>> BEGIN Document segment
Contrastive Predictive Coding

Overview

Contrastive Predictive Coding(CPC) tries to learn the “slow representation” that encode the underlying shared information spanning many time steps. At the same time it discards low-level information and noise that is more local. As a result, CPC encodes the target \(x\) and maximizes the mutual information between the encoded representation \(z\) with the context \(c\). This gives us the structure shown in the above figure, which mainly consists of three parts:

  1. An encoder, which compresses high-dimensional data \( x_t \) into a more compact latent vectors \( z_t \) in which conditional predictions are easier to model
  2. An autoregressive model, which further distills a context representation \( c_t \) shared across the encoded latent vectors in the previous timestamps (\( \dots, z_{t-2}, z_{t-1} \))
  3. A set of networks (each for a prediction) or simply an autoregressive model used for ‘predictions’. That is, we expect to use \( f_k(c_t) \) to resemble \( z_{t+k} \), where \( f_k \) is represented by a neural network.

Long story short, the first two parts distill the high-level information \( c_t \) that spans many steps, while the third part compares the predictions with their corresponding \( z_{t+k} \) to adjust all three networks.

Now let’s take a deeper look at each part.
>> END Document segment
● Problem statement
According to the Contrastive Predictive Coding overview, what information does CPC discard?
>> BEGIN Dataset
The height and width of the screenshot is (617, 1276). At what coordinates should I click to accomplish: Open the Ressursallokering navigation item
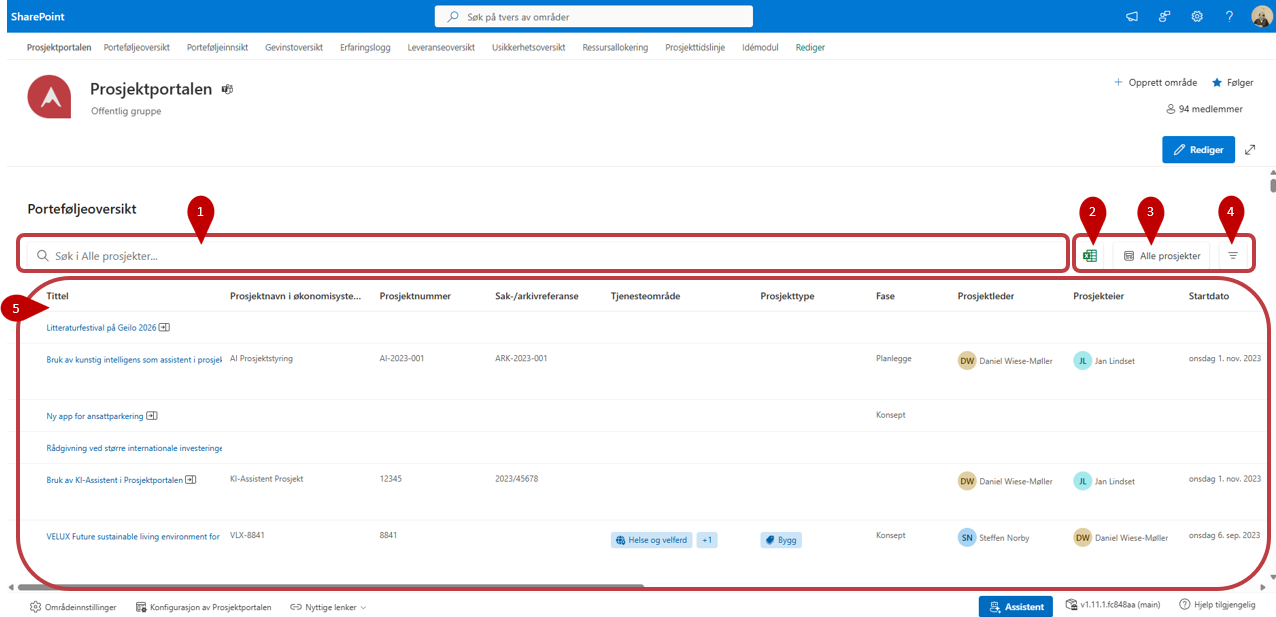615,47
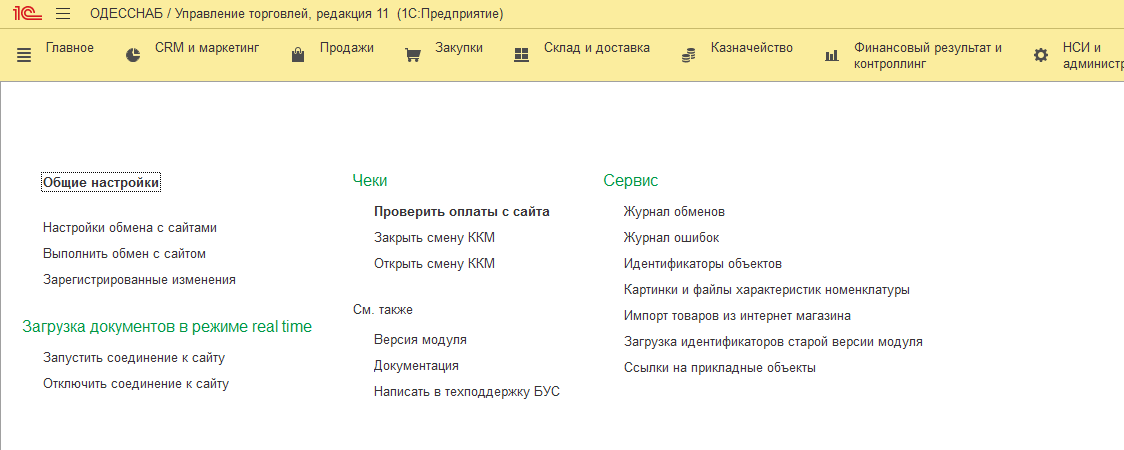1124x450 pixels.
Task: Click the CRM и маркетинг pie chart icon
Action: 133,55
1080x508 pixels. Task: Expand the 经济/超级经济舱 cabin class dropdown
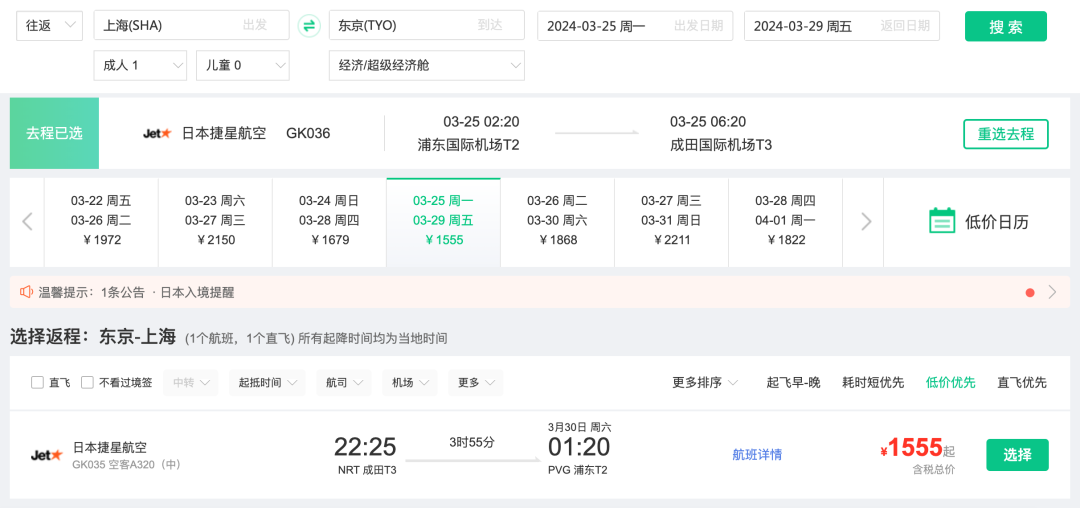click(x=427, y=66)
>> END Dataset
● Response for this exercise
Low-level information and noise that is more local.